Tuesday, July 14, 2009

How Teenagers Think



As some of you know, I am the grandmother of two teenage boys. At times, it is an onerous task, at other times there is joy. Most times, there is confusion, my confusion that is. I'm quite sure that behind the volume of meticulously straightened hair which conceals the faces of F and S (my grandsons) there is a computer interface which automatically selects certain responses to information received from adults.

I can provide proof. A reconstructed conversation with S.

Me: When are you going to cut the lawn?
S: screen shows - No Signal
Me: Are you ever coming out of your room?
S: screen shows - No Signal


Thirty minutes later.
Me: You'd better cut the lawn, or else, when Mom and dad get home they'll be pissed off.
S. screen shows - blah blah blah, or else blah blah blah pissed off. Level 1 response required. Select a) yeah, okay, or b) yeah, in a few minutes.
S. responds Yeah, In a few minutes.

Thirty minutes later.
Me: Do it now, S!
S. screen shows - Now! High voice volume requires immediate response.
S. emerges from room for the first time in 18 hours and cuts the lawn, then returns to room and adjusts his internal computer screen to inactive listening mode.

Two hours pass.
Me: downstairs, in conversation with grandad and a long way from S.'s bedroom. - I hear there might be ice cream cake for Sam's birthday and that his present will be an Ipod touch gadget.
S. screen shows - blah blah blah ice cream cake, blah blah, present, blah blah Ipod. Bingo! Immediate response required!
S. emerges from his bedroom again. Yes, folks, it's a record, and says Hi - is there cake?







4 comments:

Anonymous said...

Too funny, Diane...and so true!

It always amazed me how my daughters' parent filters used to work.
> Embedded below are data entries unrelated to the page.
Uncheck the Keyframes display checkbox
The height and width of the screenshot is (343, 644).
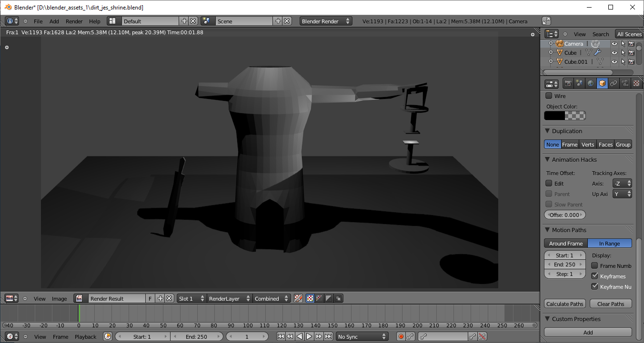(x=594, y=276)
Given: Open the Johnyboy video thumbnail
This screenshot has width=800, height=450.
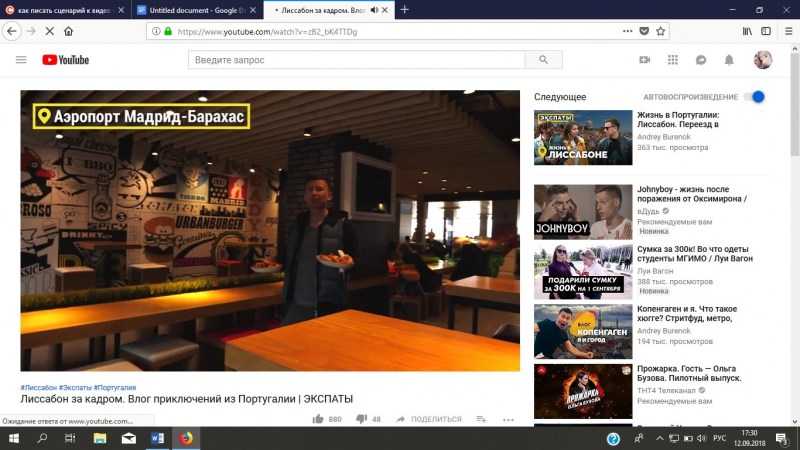Looking at the screenshot, I should click(x=583, y=210).
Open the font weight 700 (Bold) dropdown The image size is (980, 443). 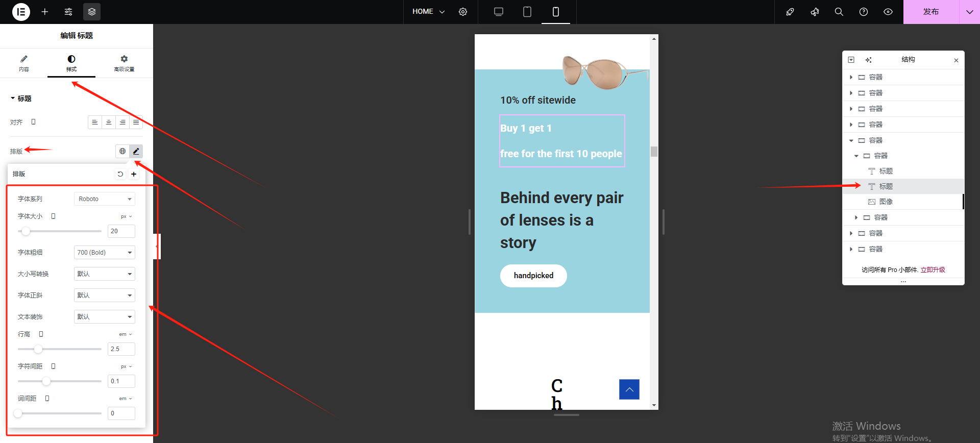(x=105, y=253)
But, I guess, fair is fair.

I used have the same kind of filter and it used to drive my spouse crazy.

My girls would go "mom, mom, mom, mom" and I wouldn't hear anything but white noise. Not until there was a certain level of urgency anyway...
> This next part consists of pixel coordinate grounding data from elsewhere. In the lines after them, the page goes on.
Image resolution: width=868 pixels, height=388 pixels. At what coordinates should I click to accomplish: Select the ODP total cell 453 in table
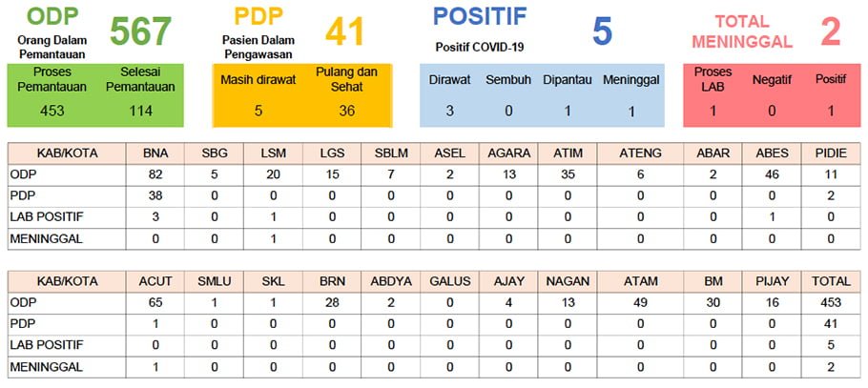click(x=829, y=302)
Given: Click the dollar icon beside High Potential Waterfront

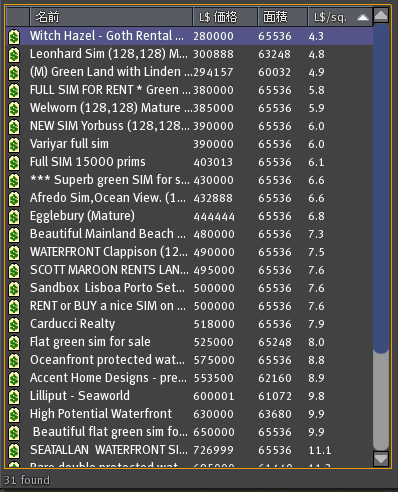Looking at the screenshot, I should (14, 414).
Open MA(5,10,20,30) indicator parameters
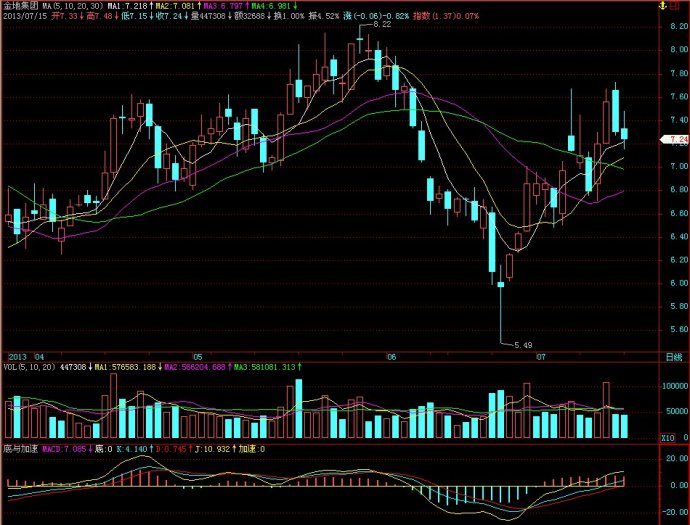 (73, 6)
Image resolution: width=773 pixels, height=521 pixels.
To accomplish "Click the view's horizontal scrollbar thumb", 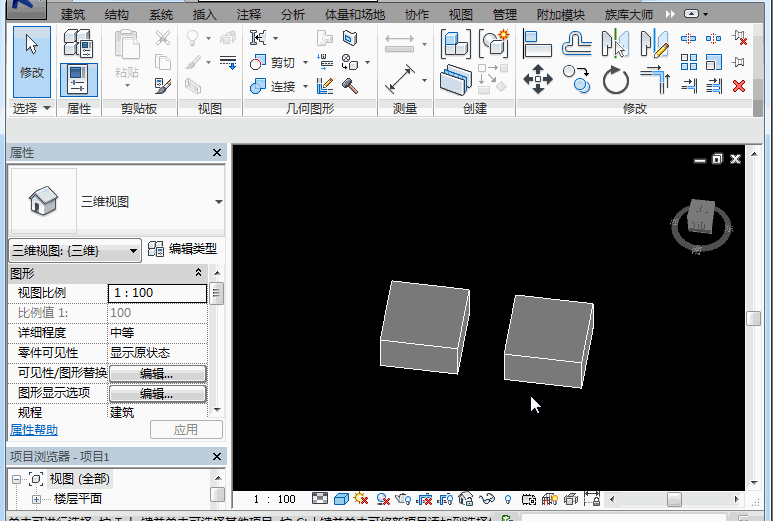I will click(674, 499).
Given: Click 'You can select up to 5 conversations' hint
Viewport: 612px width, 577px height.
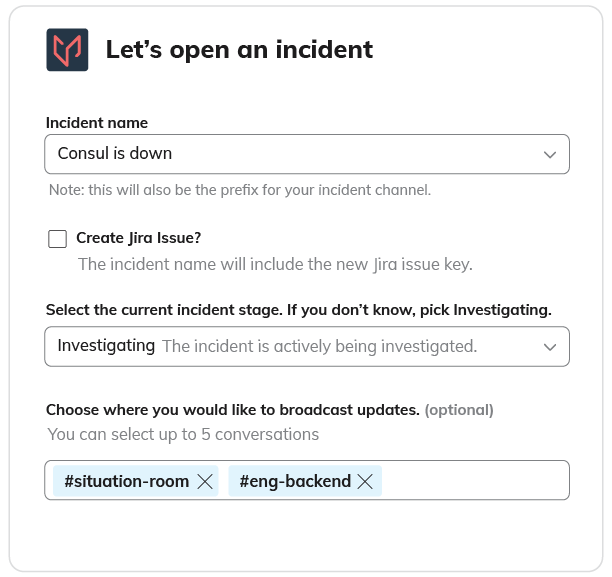Looking at the screenshot, I should [183, 435].
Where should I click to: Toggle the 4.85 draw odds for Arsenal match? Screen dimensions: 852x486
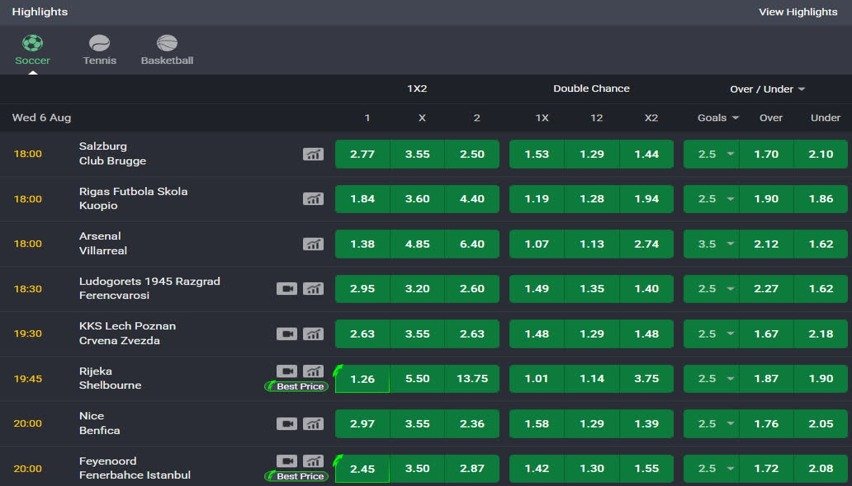(x=417, y=244)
He used to poke me and say, "Will you answer her already? She's driving me nuts!"

Pam.

Lori Hahnel said...

Oh,yes, I can see the beginnings of this in my ten and twelve year olds. And my husband's had it for years.

Anonymous said...

I don't have human kids, but oddly, my canine 'kids' act similar.

"Ronan! Come!"

Looks at trees, grass, and finally me. But he sits instead, defiantly.

'Ronan! Come!"

Blank stare.

"Play?"

Zoom zoom. He's in the house so fast you'd think he was on fire.
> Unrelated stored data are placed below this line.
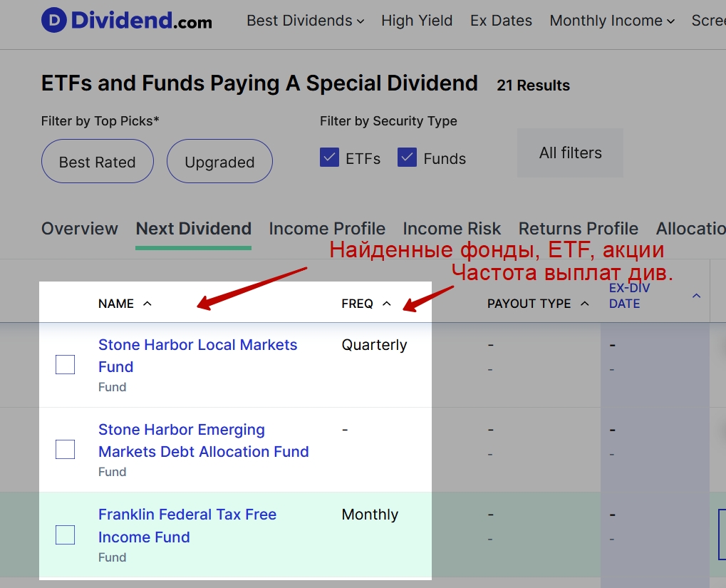Sort by FREQ column arrow

pyautogui.click(x=387, y=304)
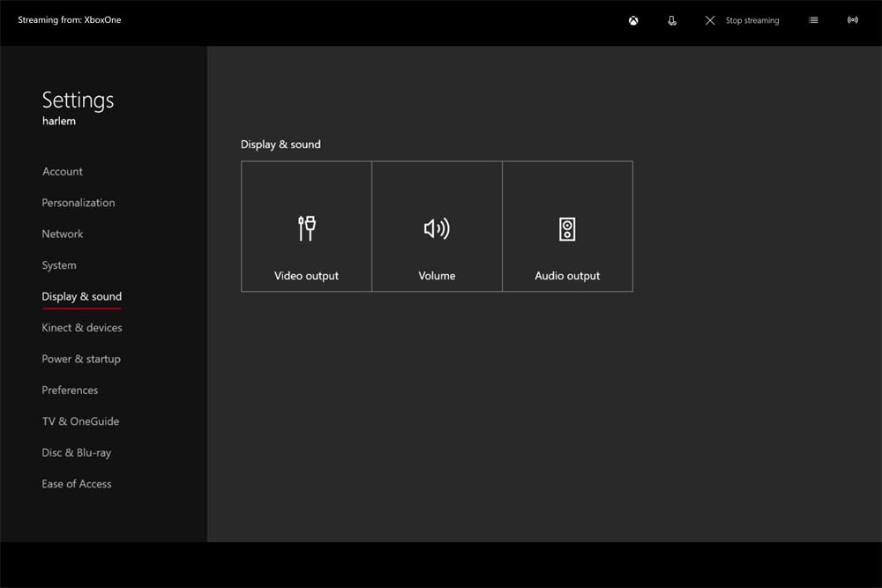Click the streaming quality signal icon

tap(852, 20)
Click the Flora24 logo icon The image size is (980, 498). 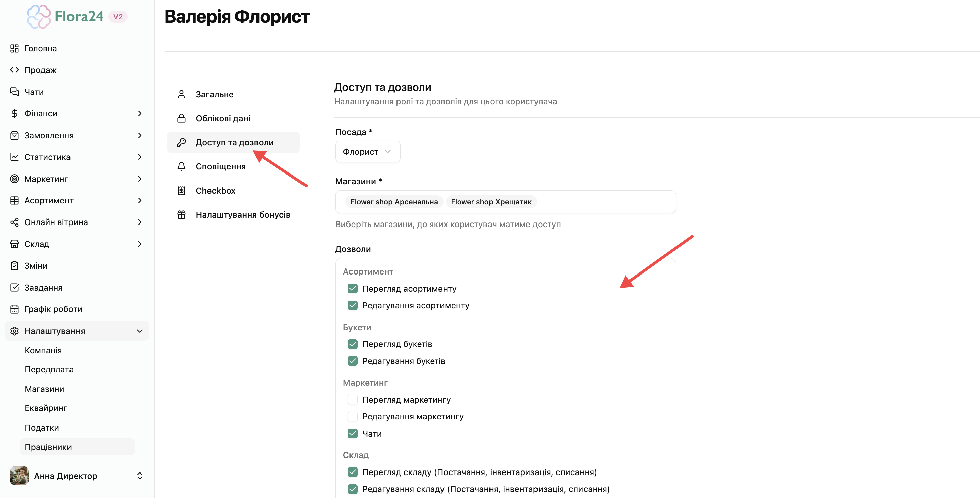[x=39, y=17]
For Tasha, repeat, but substitute the word play with treat.

Princess Kendal, Wonder Dog said...

Hmm. That's an interesting theory about the computer interface for language processing. My friend Laura spends a long time sitting at her computer. Do you think she might have an interface like that? (If I could figure it out, it might help me to cut through some of our communication difficulties.)

Michelle, your kids' communication skills seem perfectly normal to me.